Figure 4 compares the query time with different values of s. The E2CF-sp means some PCFs are in the splitting state during the query. We perform negative queries, which mean searching for a non-existent item. The result shows that the splitting state barely affects the query performance and E2CF reduces the query time by up to 85% and 82% compared to DBF and DCF, respectively. That is because DBF and DCF need to access small discrete memory multiple times while E2CF only needs to read entries in continuous memory.

Figure 5 presents the query time with different proportions of negative queries when \(s=32\). The result shows that E2CF always greatly outperforms DBF and DCF. Figure 6 compares the query time [13] with different set cardinalities. The result shows that E2CF reduces the query time by up to 82% compared to DCF.

Figure 7 shows the instantaneous insertion time with different MNKs. We test non-repeatable insertion, which does not allow an item to be inserted twice. With the increase of the number of inserted items, E2CF reduces the instantaneous insertion time by up to 45% and 28% compared to DBF and DCF, respectively.

Figure 8 plots the cumulative insertion time with different MNKs. When we increase MNK from 10 to 40, more relocations will occur, and the insertion time of DCF and E2CF increases. The result shows that compared to DBF and DCF, E2CF reduces the cumulative insertion time by up to 41% and 22%.

Figure 9 presents the deletion time with different values of s. When s increases, the deletion time of DBF and DCF grows linearly, while the time of E2CF is essentially unchanged. Figure 10 plots the deletion time with different set cardinalities. The result shows that E2CF reduces the deletion time by up to 84% and 79% compared to DBF and DCF, respectively.
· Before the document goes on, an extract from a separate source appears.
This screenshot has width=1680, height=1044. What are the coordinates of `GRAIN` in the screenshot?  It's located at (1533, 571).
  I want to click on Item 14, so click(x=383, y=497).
Figure 11 compares the memory cost when increasing set cardinalities. E2CF-syn denotes E2CF without asynchronous extension. As shown in the figure, E2CF reduces the memory cost by up to 66% and 50% compared to DBF and E2CF-syn and achieves comparable space efficiency with DCF. But note that E2CF greatly outperforms DCF in terms of the query, insert, and delete performance.

Fig. 7.
figure 7

Instantaneous insertion time

Fig. 8.
figure 8

Cumulative insertion time

Fig. 9.
figure 9

Deletion time with different values of s

Fig. 10.
figure 10

Deletion time with different set cardinalities

Fig. 11.
figure 11

Memory cost with different set cardinalities

6 Conclusion

In this paper, we find that the query performance of existing set representation structures is subject to long memory access time. We design and implement the E2CF, a dynamic structure that supports fast membership query for large-scale dynamic data set. The E2CF exploits entry-level extension to extend and downsize capacity. We further adopt asynchronous extension and fine-grained splitting methods to achieve space and time efficiency. Theoretical analysis and experiment results show that E2CF greatly outperforms existing schemes.